Uova alfiere. Uova cavallo. Uova torre. Uova pedina. Uova re. Uova regina. Uovo mangia uovo. Uovo dice a uovo: “Scacco matto uovo”. Alfieri, cavalli, torri, pedine, re e regine. Finivano in frigo dopo la partita, scendevamo dalla macchina e nostro padre ci diceva: “Prendete le uova”. Arrivavano nelle mani di mia nonna, finivano nello scomparto per le uova. Io restavo a guardare il frigorifero. Immaginavo le uova al buio, il loro tepore che si raffreddava.
– Metti l’uovo caldo sulla palpebra. Ti fa bene agli occhi.
– Ho visto il buco del culo della gallina, mamma, come fa ad uscire l’uovo?
L’occhio duole e si scalda. Interiora che si raffreddano.
– Resta con l’uovo sulla palpebra ancora qualche minuto – Calore di viscere
– Passa all’altro occhio.
L’uovo ha mangiato il fegato di mia nonna. L’uovo fresco sta in piedi da solo. L’uovo puzza d’uovo. Non so spiegarlo, ma niente puzza come l’uovo. L’uovo è ovale. Pensa, se non fosse ovale ne romperemmo di meno. Gli scienziati ci stanno lavorando. Meglio un uovo oggi che una gallina domani. A proposito, chi è morto prima, l’uovo o la gallina? Una volta ho toccato il guscio molliccio e trasparente di un uovo. Sembrava il cranio di un feto. Vuoi dire che nostra madre ci prepara frittatine di pulcini mai nati? I tuorli gialli pigolano nella padella. Al mattino uovo + zucchero + caffè (una goccia).
Ci restavano dei baffi gialli ai lati della bocca. Lei inumidiva il dito con la saliva e ci puliva prima di andare a scuola.

Macchie
Questi ricordi galleggiano sul fondo di un piatto azzurro.
Il mio vestito di primavera era un cespuglio. Io frusciavo, mi spostavo da una parte all’altra della casa in uno sbuffo di foglioline e boccioli.
-Attenta a non versare il brodo.
Fumava ancora quando il brodo bollente cadde sul vestito. I fiori annegarono nel grasso di carne. Si afflosciarono. Sulle cosce bruciava il dolore dei fiori che appassivano.
– Facciamo il gioco delle gocce d’olio?
-Come si gioca?
– Con le punte della forchetta unisci le gocce in superficie. Scegline una grande. Fa che si unisca a quelle più piccole. Vedi, così. Si allarga, ingoia le altre.
Nel brodo freddo alla fine restava soltanto un’enorme macchia gialla, silenziosa e piana. Un’isola in mezzo al piatto.
– Cosa stai facendo! Angela, non hai mangiato niente.
Le macchie le guardavo sparire in lavatrice. Le mani di mia madre che infilavano i panni sporchi nel cestello. L’acqua che arrivava con un vortice bianco. Io che restavo a guardare. Le macchie che si scioglievano
– Mamma, dove vanno a finire le mie macchie?
– Vanno nei tubi. E poi finiscono nel mare.
Immaginavo migliaia di tubi sotto i piedi, sotto terra. Le macchie attraversavano i tubi e si tuffavano in mare: nuotavano, ridevano, si divertivano nel mare sporco.
– Allora le mie macchie vanno al mare e io no?
Le mie macchie erano delfini, squali, meduse, granchi.
– Mamma, mi metti pure a me in lavatrice? Voglio andare al mare con le mie macchie.

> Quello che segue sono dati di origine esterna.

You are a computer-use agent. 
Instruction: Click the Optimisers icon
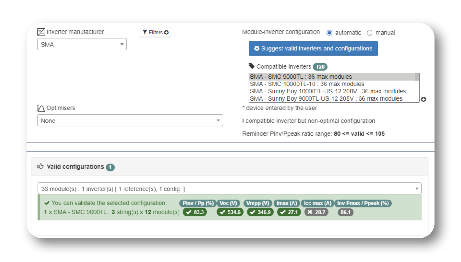click(41, 108)
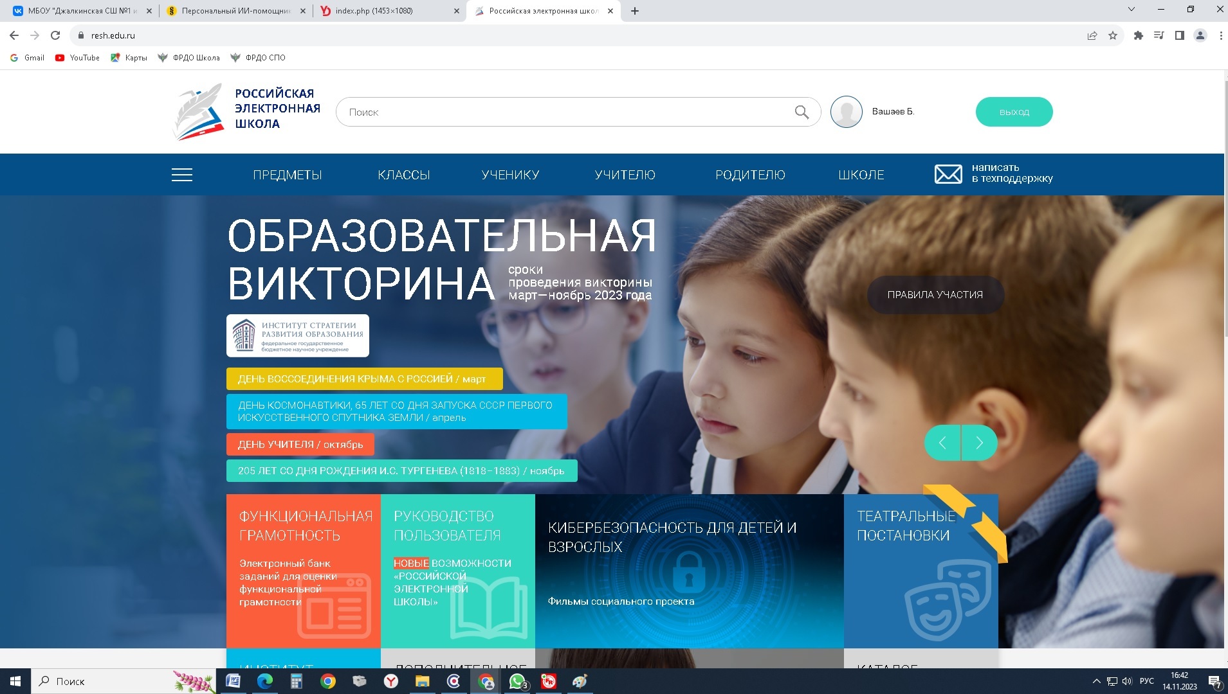Open the hamburger menu icon
The width and height of the screenshot is (1228, 694).
coord(181,175)
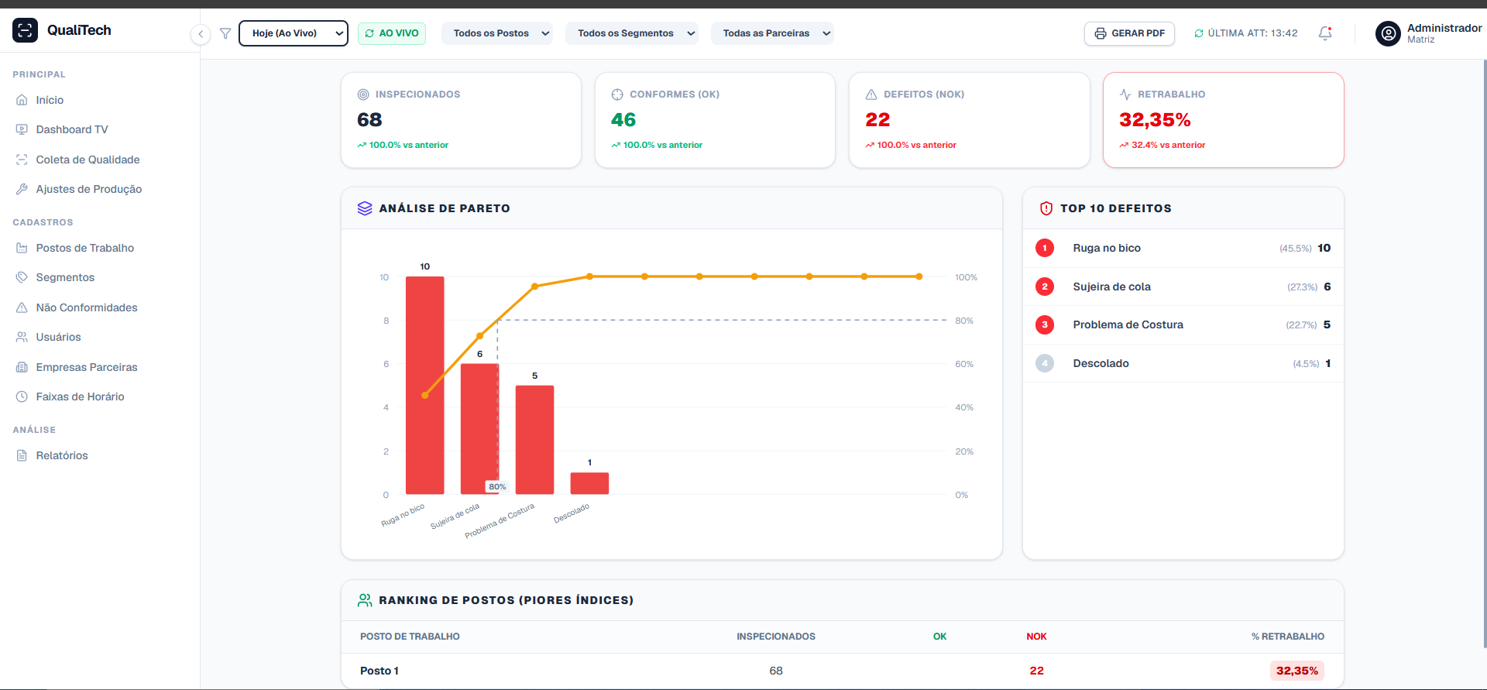
Task: Click the notification bell icon
Action: point(1325,33)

Qualche volta, d’estate, mi sedevo sul muretto di pietra a guardare le lucciole. Una sera, era buio e ho schiacciato una lumaca. Sentii il guscio frantumarsi sotto di me, una sensazione umida e fredda sulla natica sinistra. Mi alzai e cominciai a correre. Arrivai casa, mi precipitai in bagno e tolsi i pantaloni bianchi, guardai la macchia di lumaca e ficcai tutto in lavatrice. L’acqua cominciò a riempire l’oblò e la lumaca cominciò a galleggiare in mezzo alla schiuma. Poi un’onda se la portò via in un turbine di bollicine e sapone.
Sui miei pantaloni bianchi restò una scia luminosa: la bava della lumaca, la sua ombra chiara, un alone. Quando li indossavo anche io rallentavo, mi andavo a sdraiare nell’erba bagnata e mi sporcavo di verde.
– Sei una calamita per le macchie, ecco cosa sei.

La macchia rossa

Mia madre mi mise nel piatto una porzione esagerata di pasta, così rossa e piena di sugo che non era rimasta nemmeno un tagliatella bianca. Pasta fatta in casa per l’occasione.
Quando tornai da scuola avevano già pranzato tutti. Papà versò un bicchiere di vino rosso. Il vino me lo davano soltanto nelle occasioni speciali. Quella era un’occasione speciale. Nessuno diceva niente. Mia madre mi sorrideva, era venuta a sedersi di fronte a me dall’altra parte del tavolo. Mio padre guardava la televisione, un po’ imbarazzato. Mio fratello, sceso in cucina a prendersi un bicchiere d’acqua ci guardò e disse: che cazzo succede? Mia madre gli tirò lo strofinaccio. Mio padre alzò il volume della televisione. Mangiai un po’ di pasta e subito me ne andai di sopra. Nel bagno c’era un pacco nuovo di assorbenti. I miei. Lo avevo avvolto in un foglio di giornale con la pubblicità della Skoda. Ogni volta che ne prendevo uno, riavvolgevo gli assorbenti nel giornale e li nascondevo in fondo all’armadietto del bagno.
C’erano grandi occhi di donna sulla confezione, occhi scuri nascosti da una maschera di merletto. Erano quelli che usava mia madre. Quegli occhi li avevo guardati tante volte. Mi terrorizzavano quando li vedevo in bagno.
– Mamma ho una macchia nelle mutandine… sembra pomodoro.
– Non c’è niente che non va, Angela. Vieni che ti faccio vedere.
Gli occhi mi seguirono fino alla camera da letto e mia madre mi abbracciò.

PAUSA
(la narrazione sarà ripresa il più presto possibile)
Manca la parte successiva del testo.